:: Record set ::

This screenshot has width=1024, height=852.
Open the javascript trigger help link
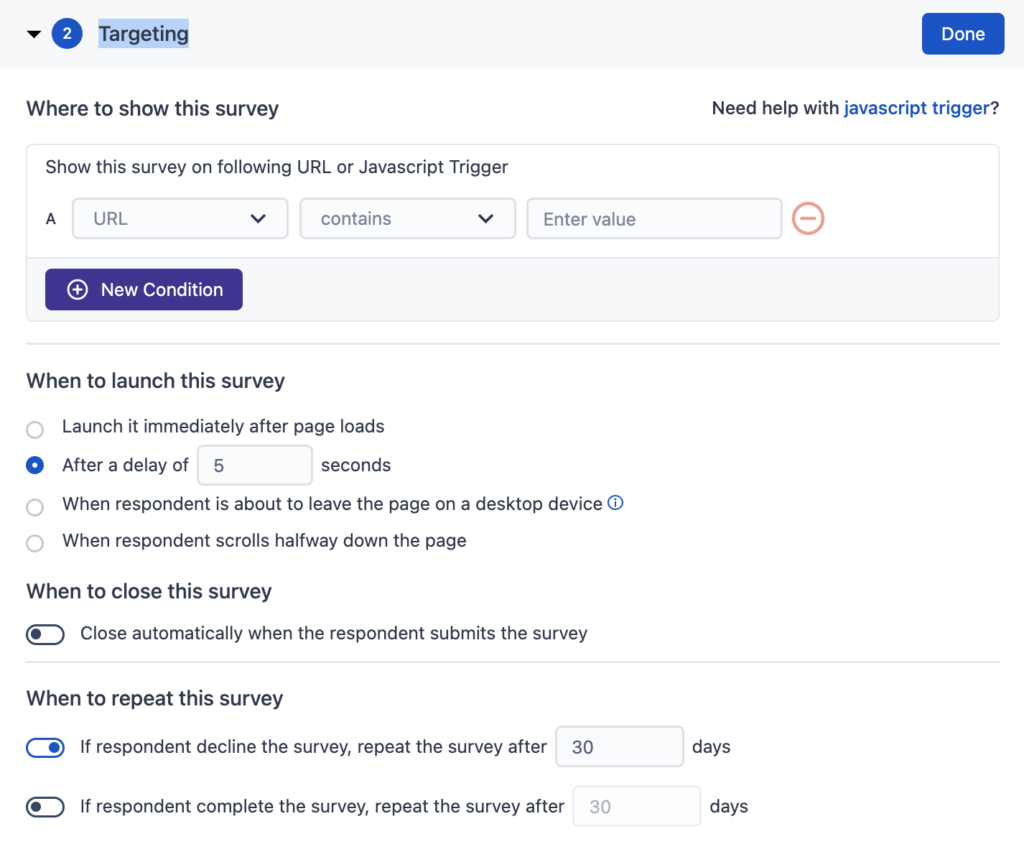(916, 107)
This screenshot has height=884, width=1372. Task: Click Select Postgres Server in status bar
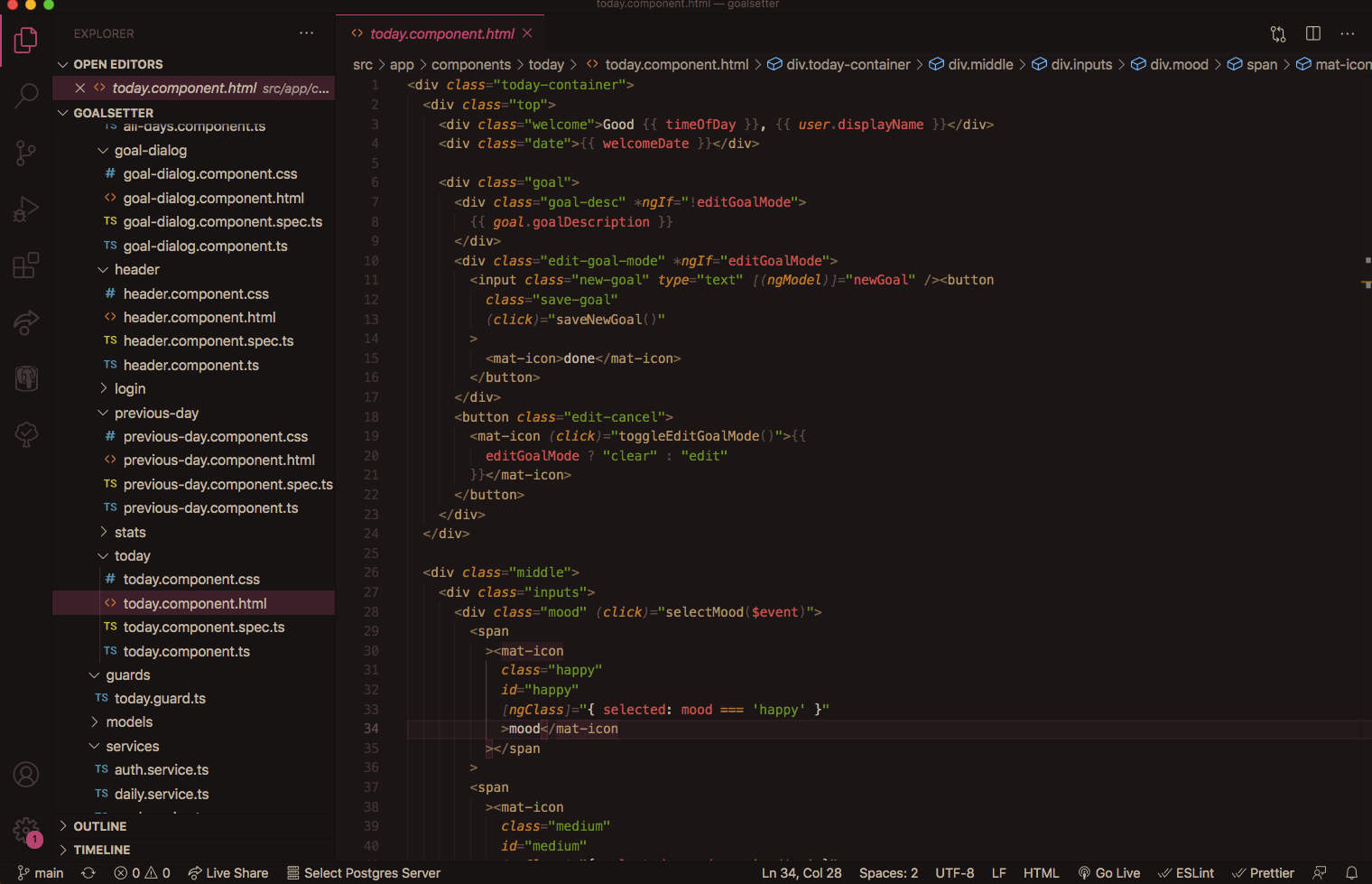364,873
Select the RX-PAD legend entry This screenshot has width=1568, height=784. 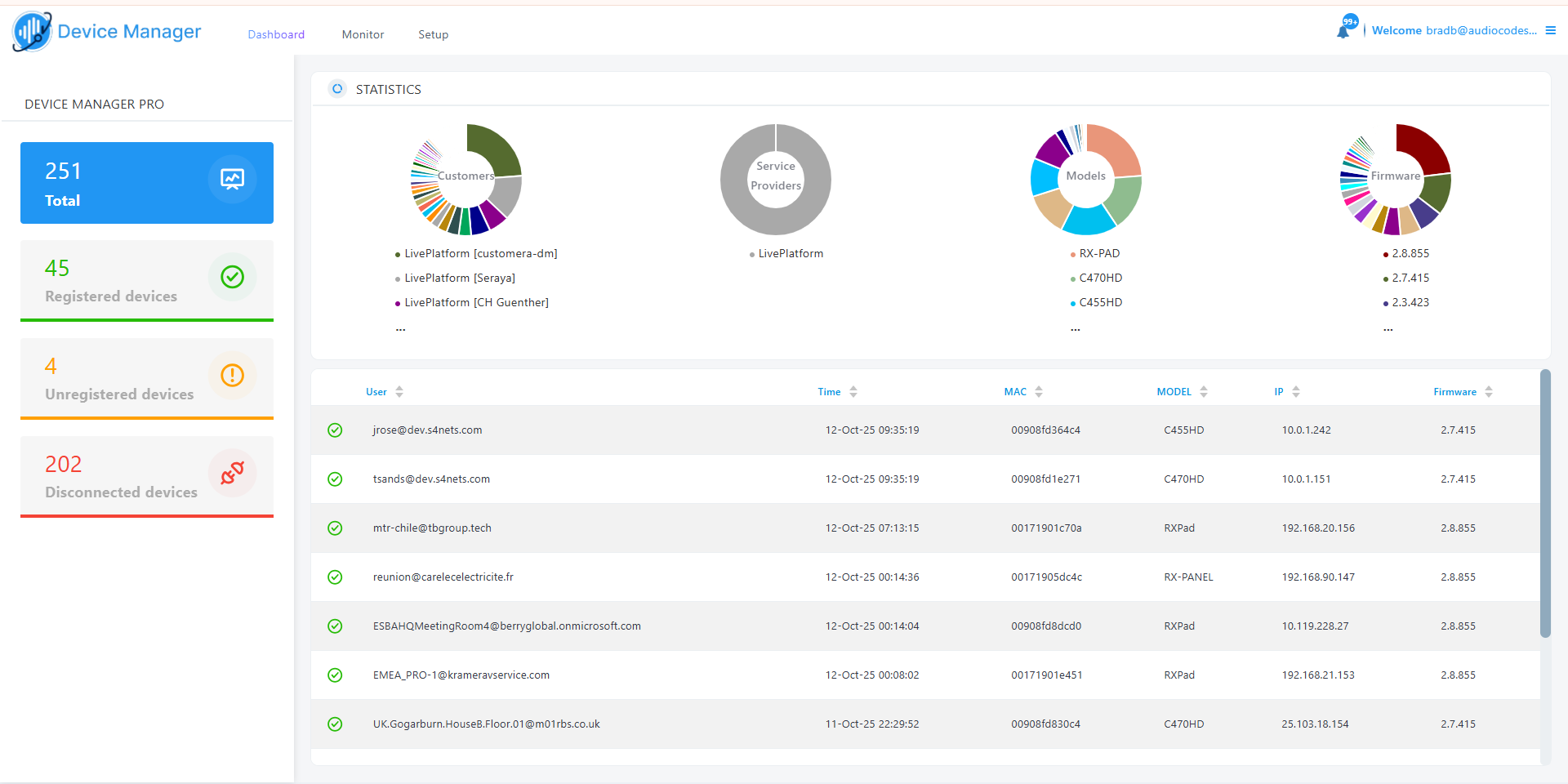1098,254
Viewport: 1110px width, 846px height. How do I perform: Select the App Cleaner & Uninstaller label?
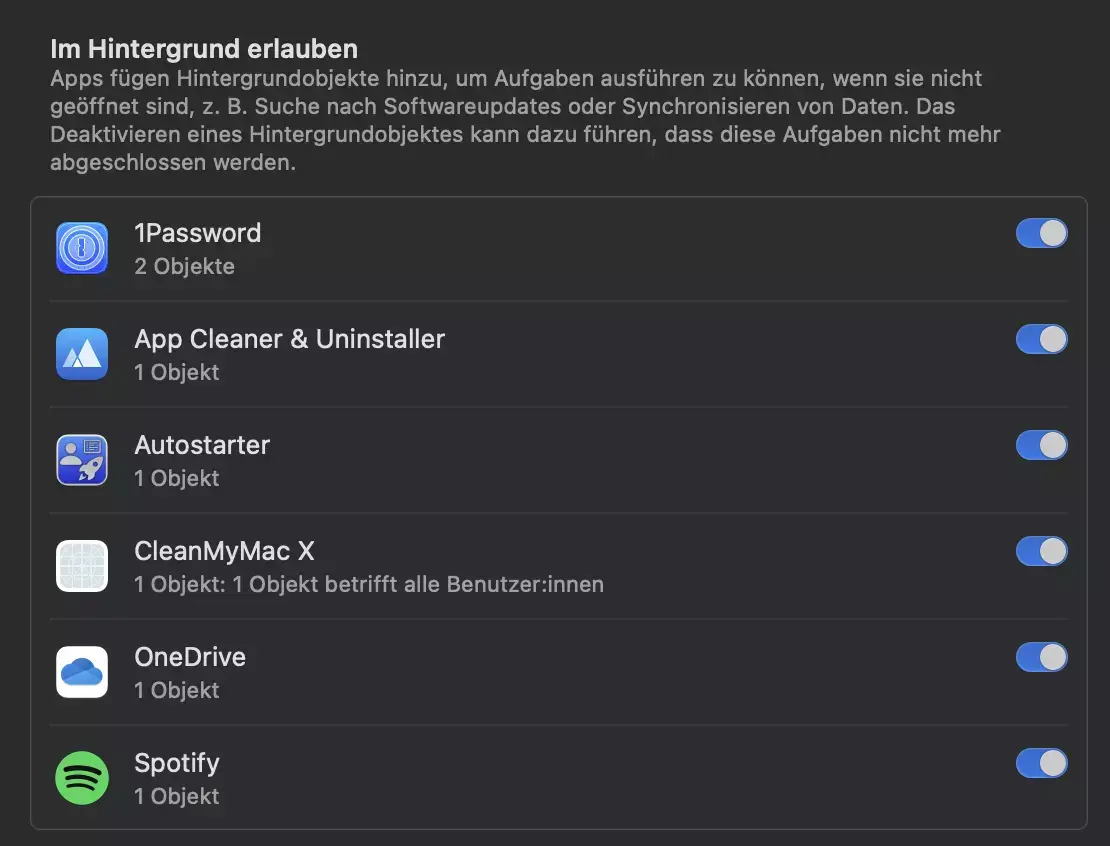(290, 339)
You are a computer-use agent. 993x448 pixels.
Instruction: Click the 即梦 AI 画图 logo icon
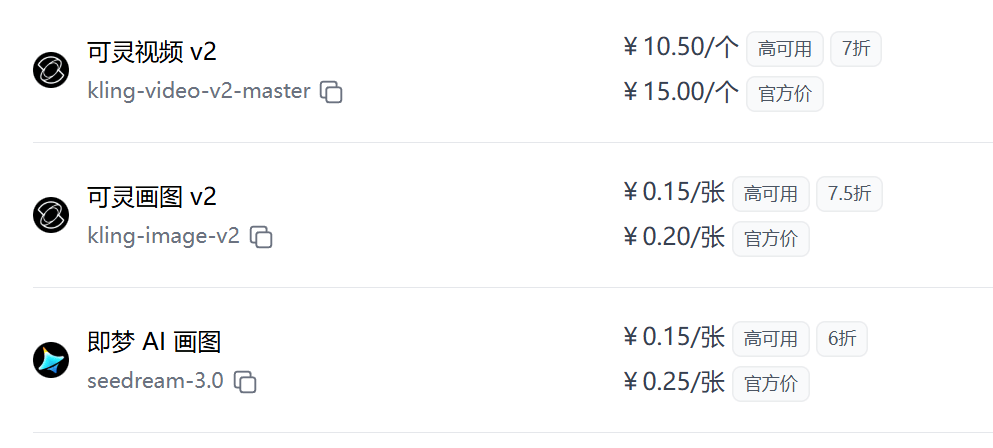tap(51, 360)
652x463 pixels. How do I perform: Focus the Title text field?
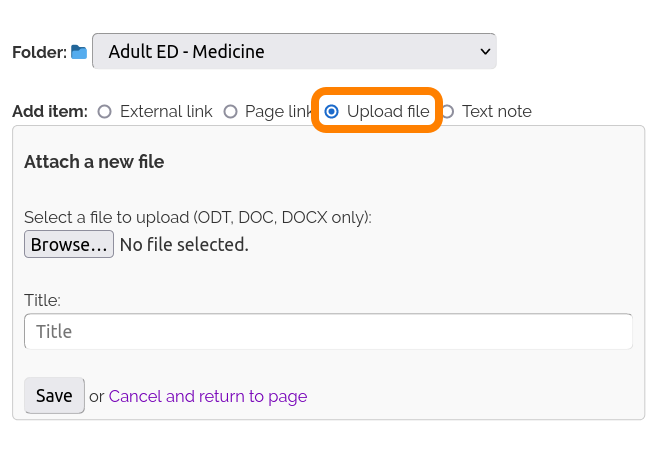point(328,331)
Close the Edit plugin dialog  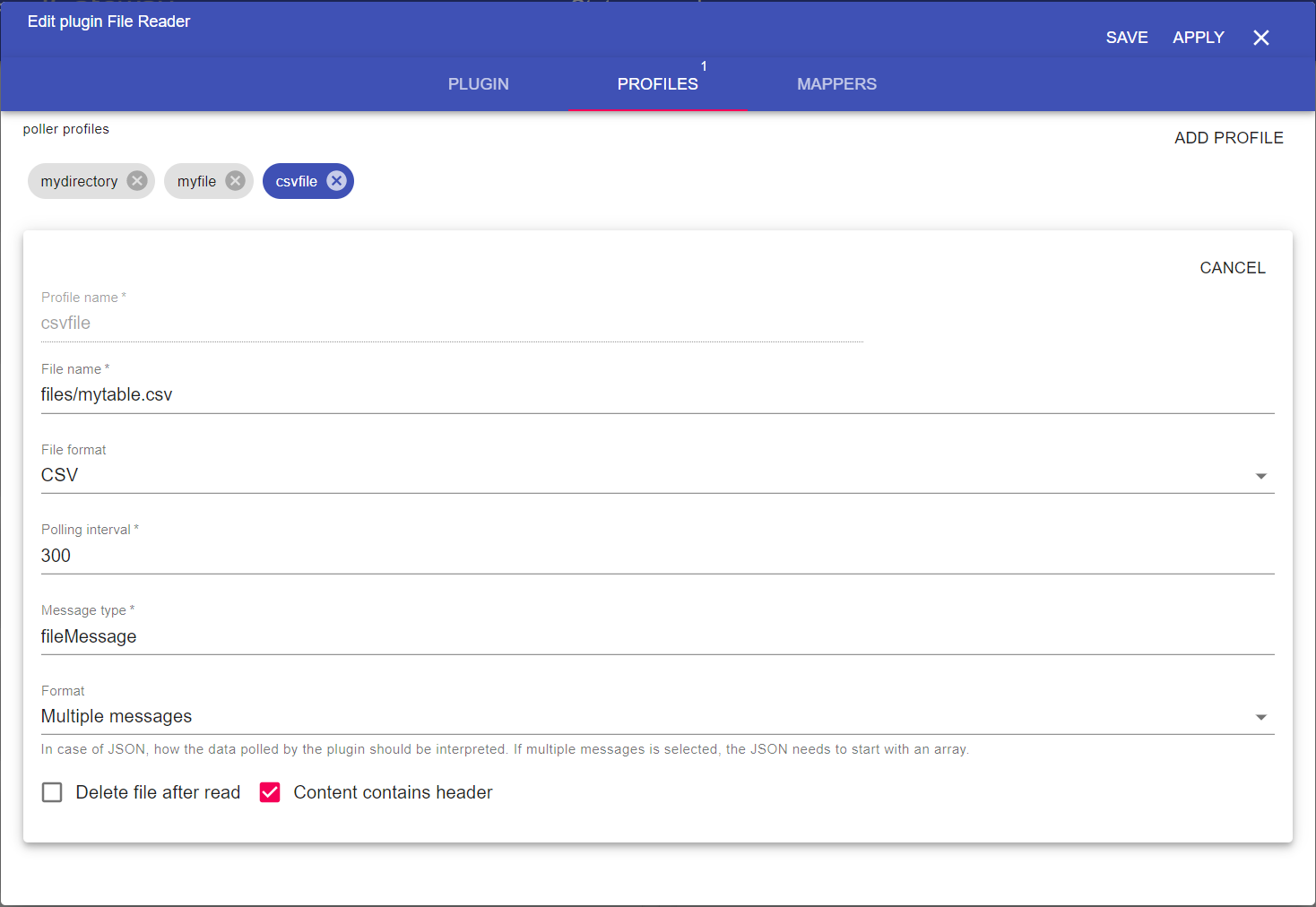tap(1260, 38)
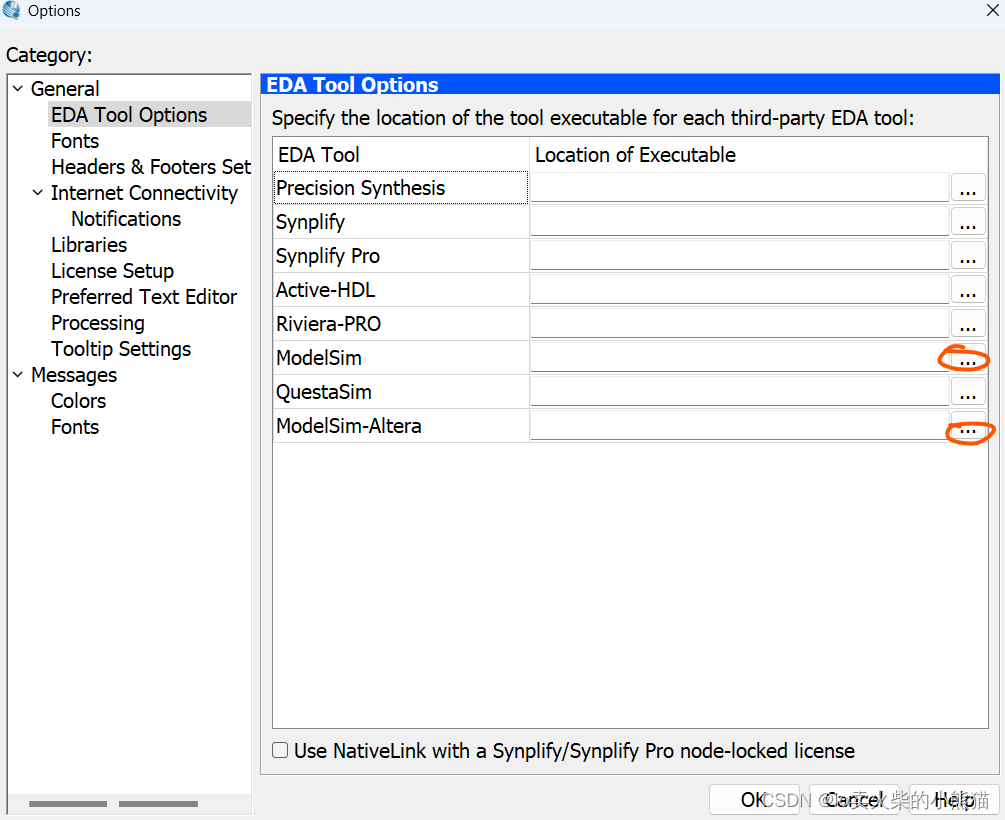Click browse button for Active-HDL

tap(967, 291)
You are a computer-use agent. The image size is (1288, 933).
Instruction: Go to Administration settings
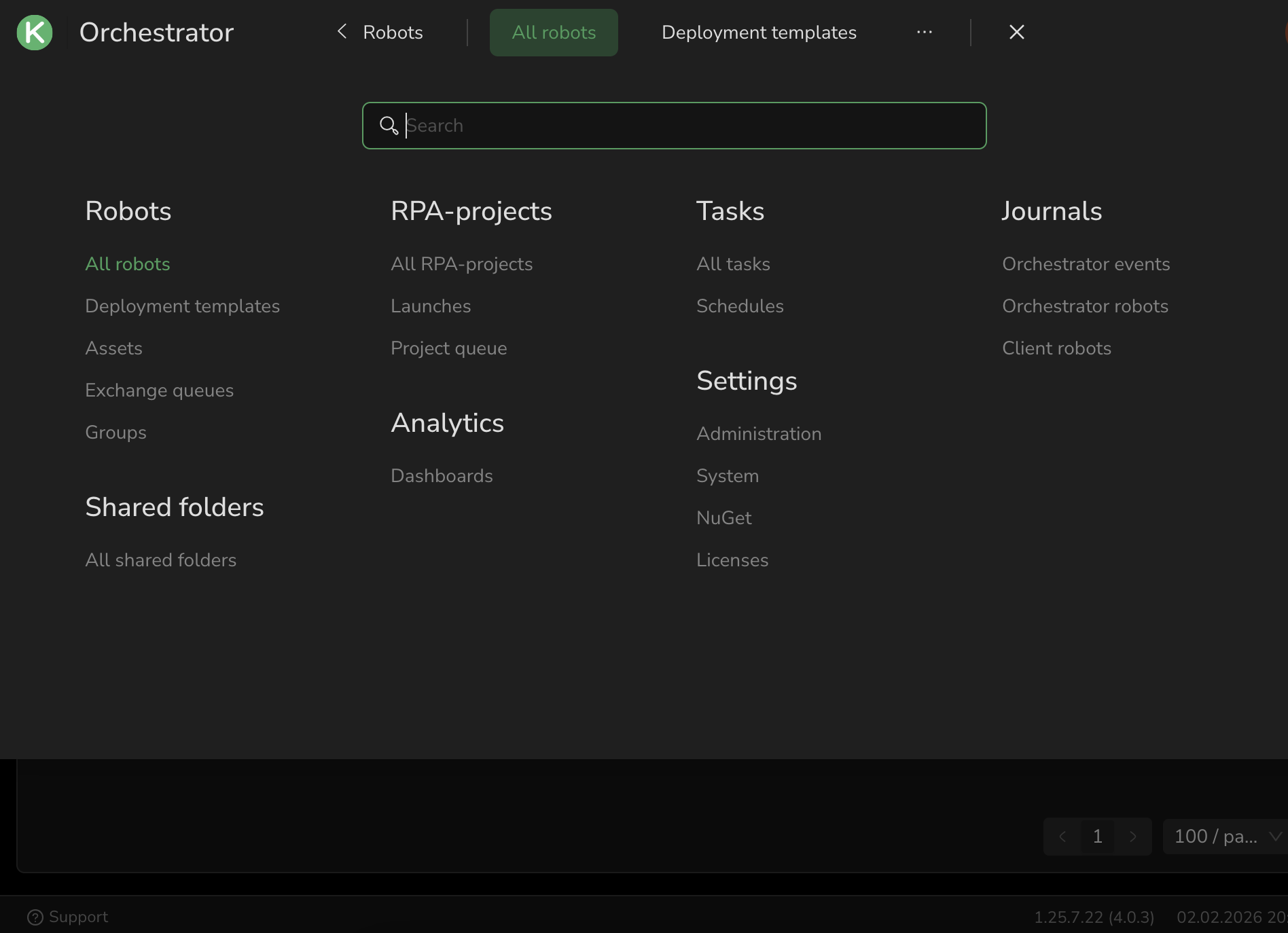pyautogui.click(x=759, y=434)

:::

## Exercise details
Look through the data above and report every line in which "agent" appears.

## Your solution
You are a computer-use agent. 993x448 pixels.
You are a computer-use agent. The image size is (1288, 933).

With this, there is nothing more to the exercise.